- [Written tasks]
(1) In the email about non-blocking connect(), what subject line did Douglas C. Schmidt give his newsgroup article?
(2) From the email about non-blocking connect(), quote the lines between "for jsp id AA20451;" and "Subject: non-blocking connect()", inclusive.
(3) Continue the email about non-blocking connect() from the point where it stops.

- [Provided passage]
● ● ●
From hawkeye@glia  Fri Apr 14 23:37:48 1995
Received: from glia.biostr.washington.edu by betz.biostr.washington.edu via SMTP (931110.SGI/930416.SGI)
	for jsp id AA20451; Fri, 14 Apr 95 23:37:48 -0700
From: hawkeye@glia (Ken Keys)
Posted-Date: Fri, 14 Apr 95 23:43:21 PDT
Message-Id: <9504150643.AA13374@glia.biostr.washington.edu>
Received: by glia.biostr.washington.edu
  (911016.SGI/Eno-0.1) id AA13374; Fri, 14 Apr 95 23:43:21 -0700
Subject: non-blocking connect()
To: jsp@glia (Jeff Prothero)
Date: Fri, 14 Apr 95 23:43:21 PDT
X-Mailer: ELM [version 2.3 PL11]

You asked for it.

Here's Schmidt's article...

> >From noao!math.arizona.edu!news.Arizona.EDU!news.Cerritos.edu!nic-nac.CSU.net!usc!howland.reston.ans.net!news.moneng.mei.com!uwm.edu!psuvax1!news.ecn.bgu.edu!newspump.wustl.edu!bigfoot.wustl.edu!tango.cs.wustl.edu!not-for-mail Sun Jan 29 05:30:26 MST 199> 5
> Article: 36330 of comp.unix.solaris
> Path: noao!math.arizona.edu!news.Arizona.EDU!news.Cerritos.edu!nic-nac.CSU.net!usc!howland.reston.ans.net!news.moneng.mei.com!uwm.edu!psuvax1!news.ecn.bgu.edu!newspump.wustl.edu!bigfoot.wustl.edu!tango.cs.wustl.edu!not-for-mail
> From: schmidt@tango.cs.wustl.edu (Douglas C. Schmidt)
> Newsgroups: comp.protocols.tcp-ip,comp.unix.internals,comp.unix.solaris
> Subject: Non-blocking connects with BSD sockets
> Date: 29 Jan 1995 00:01:11 -0600
> Organization: Computer Science Department, Washington University.
● ● ●
- [Source data]
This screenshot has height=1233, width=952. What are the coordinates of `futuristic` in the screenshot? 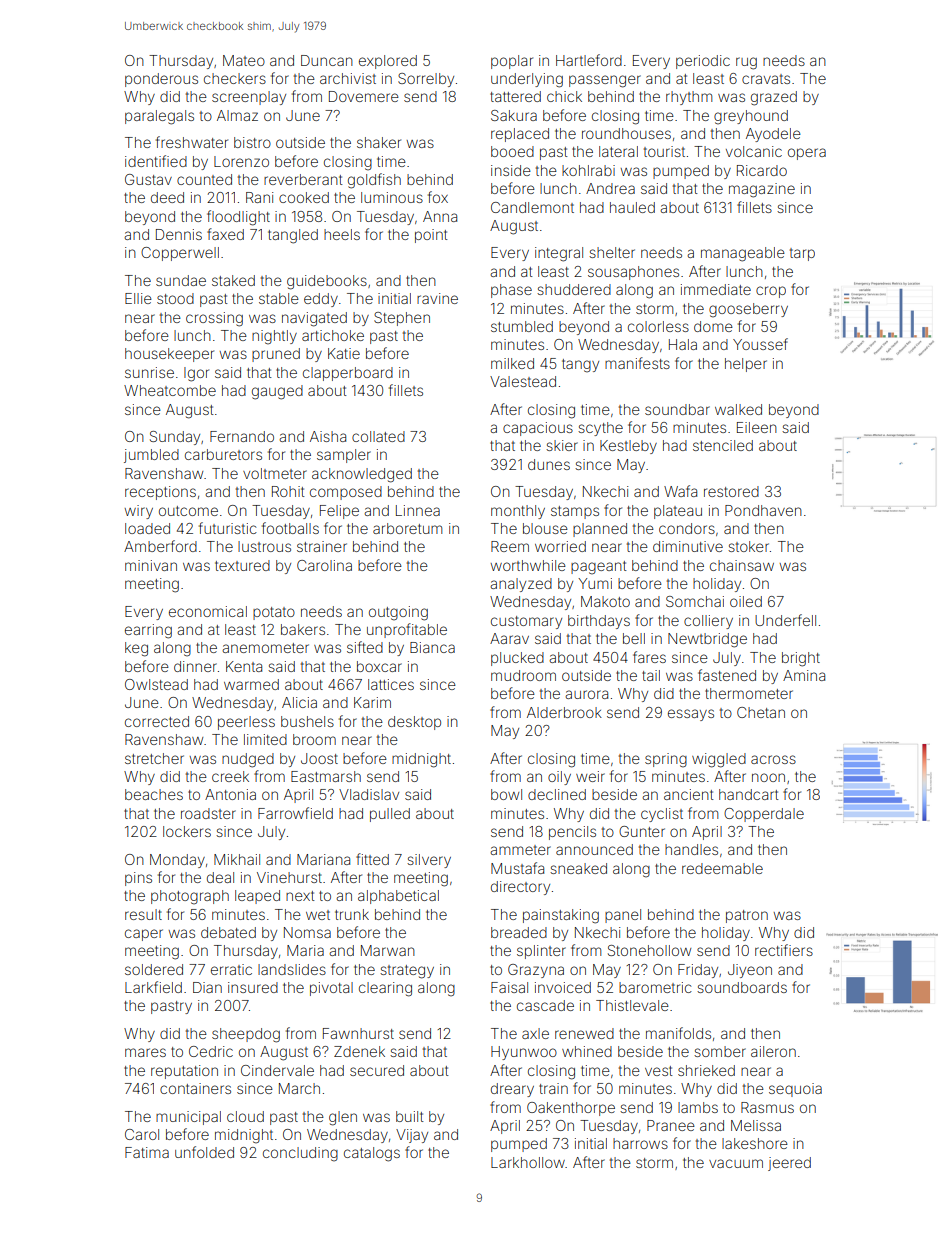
● ● ●
- [Answers below]
(1) Non-blocking connects with BSD sockets

(2)
for jsp id AA20451; Fri, 14 Apr 95 23:37:48 -0700
From: hawkeye@glia (Ken Keys)
Posted-Date: Fri, 14 Apr 95 23:43:21 PDT
Message-Id: <9504150643.AA13374@glia.biostr.washington.edu>
Received: by glia.biostr.washington.edu
  (911016.SGI/Eno-0.1) id AA13374; Fri, 14 Apr 95 23:43:21 -0700
Subject: non-blocking connect()

(3)
> Lines: 103
> Distribution: inet
> Message-ID: <3gfav7$chp@tango.cs.wustl.edu>
> NNTP-Posting-Host: tango.cs.wustl.edu
> Xref: noao comp.protocols.tcp-ip:38935 comp.unix.internals:8839 comp.unix.solaris:36330
> 
> Hi,
> 
> 	I've been doing a lot of work with non-blocking connects over
> sockets on Solaris 2.3 lately.  Since it difficult to find an in-depth
> discussion of non-blocking connects in the literature, I thought
> people might find it useful to see what I've learned.
> 
> 	Non-blocking connect()s are typically used in conjunction with
> select() or poll().  Here's the basic logic from the connection
> initiator's point of view:
> 
> 	1. The socket descriptor is created and set into non-blocking
> 	   mode: 
> 
> 		int fd = socket (PF_INET, SOCK_STREAM, 0);
> 		// Set fd into non-blocking mode via fcntl() or ioctl().
> 
> 	2. Initiate the connection:
> 
> 		if (connect (fd, ....) == -1)
> 		  {
> 		    if (errno == EINPROGRESS)
> 		      // Handle non-blocking connects (see below).
> 		    else
> 		      // An error has occurred, see errno for details. 
> 		  }
> 		else
> 		  // Connected immediately.
> 
> 	3. Sometimes, the connection completes synchronously (e.g.,
> 	   if the peer process is running on the same machine).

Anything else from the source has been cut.